* REQUIREMENT
Below is a block of entries; repeat exactly the lines starting at the line that contains "県政情報 (1252, 249)" and ending at the line that contains "ウェブアクセシビリティ方針 (1078, 2445)", both included.

* DATASET RECORDS
[Start of Attachment]

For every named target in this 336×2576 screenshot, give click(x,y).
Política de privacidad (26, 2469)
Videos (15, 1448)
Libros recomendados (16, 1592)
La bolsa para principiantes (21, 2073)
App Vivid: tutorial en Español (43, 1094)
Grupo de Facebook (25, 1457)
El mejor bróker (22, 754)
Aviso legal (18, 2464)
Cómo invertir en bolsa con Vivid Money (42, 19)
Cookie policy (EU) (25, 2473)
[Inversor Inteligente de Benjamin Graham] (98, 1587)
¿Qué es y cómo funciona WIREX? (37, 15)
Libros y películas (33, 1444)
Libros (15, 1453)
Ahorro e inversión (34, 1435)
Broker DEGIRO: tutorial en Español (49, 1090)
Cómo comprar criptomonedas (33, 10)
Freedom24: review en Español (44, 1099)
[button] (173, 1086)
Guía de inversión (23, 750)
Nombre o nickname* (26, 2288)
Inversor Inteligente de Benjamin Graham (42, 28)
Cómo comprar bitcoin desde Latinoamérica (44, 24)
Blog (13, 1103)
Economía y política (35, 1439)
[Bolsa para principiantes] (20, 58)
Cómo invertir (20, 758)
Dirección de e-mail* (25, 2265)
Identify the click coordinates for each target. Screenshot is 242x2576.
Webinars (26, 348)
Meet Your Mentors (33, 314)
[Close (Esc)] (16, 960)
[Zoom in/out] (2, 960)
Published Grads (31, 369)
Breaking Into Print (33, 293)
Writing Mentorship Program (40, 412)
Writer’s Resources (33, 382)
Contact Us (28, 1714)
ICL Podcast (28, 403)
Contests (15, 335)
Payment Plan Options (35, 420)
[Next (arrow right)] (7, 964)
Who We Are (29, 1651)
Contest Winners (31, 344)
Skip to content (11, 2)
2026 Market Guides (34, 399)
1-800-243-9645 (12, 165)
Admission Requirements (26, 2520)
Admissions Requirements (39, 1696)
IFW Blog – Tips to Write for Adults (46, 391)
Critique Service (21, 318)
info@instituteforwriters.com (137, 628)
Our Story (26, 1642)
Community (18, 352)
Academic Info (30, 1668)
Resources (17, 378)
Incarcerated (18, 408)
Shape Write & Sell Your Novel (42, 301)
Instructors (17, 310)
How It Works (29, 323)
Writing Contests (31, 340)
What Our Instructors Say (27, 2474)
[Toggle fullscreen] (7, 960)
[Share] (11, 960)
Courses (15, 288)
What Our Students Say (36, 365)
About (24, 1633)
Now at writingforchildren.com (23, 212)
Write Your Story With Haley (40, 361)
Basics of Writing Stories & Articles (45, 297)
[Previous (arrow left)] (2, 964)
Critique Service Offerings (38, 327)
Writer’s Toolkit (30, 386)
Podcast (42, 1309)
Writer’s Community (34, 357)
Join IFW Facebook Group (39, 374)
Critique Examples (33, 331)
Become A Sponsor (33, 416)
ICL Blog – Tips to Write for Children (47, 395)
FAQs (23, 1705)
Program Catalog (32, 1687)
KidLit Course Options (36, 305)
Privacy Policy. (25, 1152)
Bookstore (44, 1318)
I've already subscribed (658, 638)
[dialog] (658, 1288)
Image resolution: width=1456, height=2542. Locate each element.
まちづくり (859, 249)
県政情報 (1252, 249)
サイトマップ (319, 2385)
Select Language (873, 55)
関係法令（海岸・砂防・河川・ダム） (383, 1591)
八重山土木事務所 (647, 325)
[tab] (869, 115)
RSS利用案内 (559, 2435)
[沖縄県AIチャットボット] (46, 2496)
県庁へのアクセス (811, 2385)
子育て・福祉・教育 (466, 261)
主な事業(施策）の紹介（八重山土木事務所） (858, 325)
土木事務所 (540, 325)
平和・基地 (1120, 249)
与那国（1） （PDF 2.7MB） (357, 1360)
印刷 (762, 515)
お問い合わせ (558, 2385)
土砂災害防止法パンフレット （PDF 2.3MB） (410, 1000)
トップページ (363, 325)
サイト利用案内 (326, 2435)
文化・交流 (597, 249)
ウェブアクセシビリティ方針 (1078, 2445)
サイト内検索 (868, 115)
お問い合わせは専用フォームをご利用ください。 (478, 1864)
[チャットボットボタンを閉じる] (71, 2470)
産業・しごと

[End of Attachment]

* RESPONSE BOX
県政情報 (1252, 249)
サイトマップ (319, 2385)
Select Language (873, 55)
関係法令（海岸・砂防・河川・ダム） (383, 1591)
八重山土木事務所 (647, 325)
[tab] (869, 115)
RSS利用案内 (559, 2435)
[沖縄県AIチャットボット] (46, 2496)
県庁へのアクセス (811, 2385)
子育て・福祉・教育 (466, 261)
主な事業(施策）の紹介（八重山土木事務所） (858, 325)
土木事務所 (540, 325)
平和・基地 (1120, 249)
与那国（1） （PDF 2.7MB） (357, 1360)
印刷 (762, 515)
お問い合わせ (558, 2385)
土砂災害防止法パンフレット （PDF 2.3MB） (410, 1000)
トップページ (363, 325)
サイト利用案内 (326, 2435)
文化・交流 (597, 249)
ウェブアクセシビリティ方針 (1078, 2445)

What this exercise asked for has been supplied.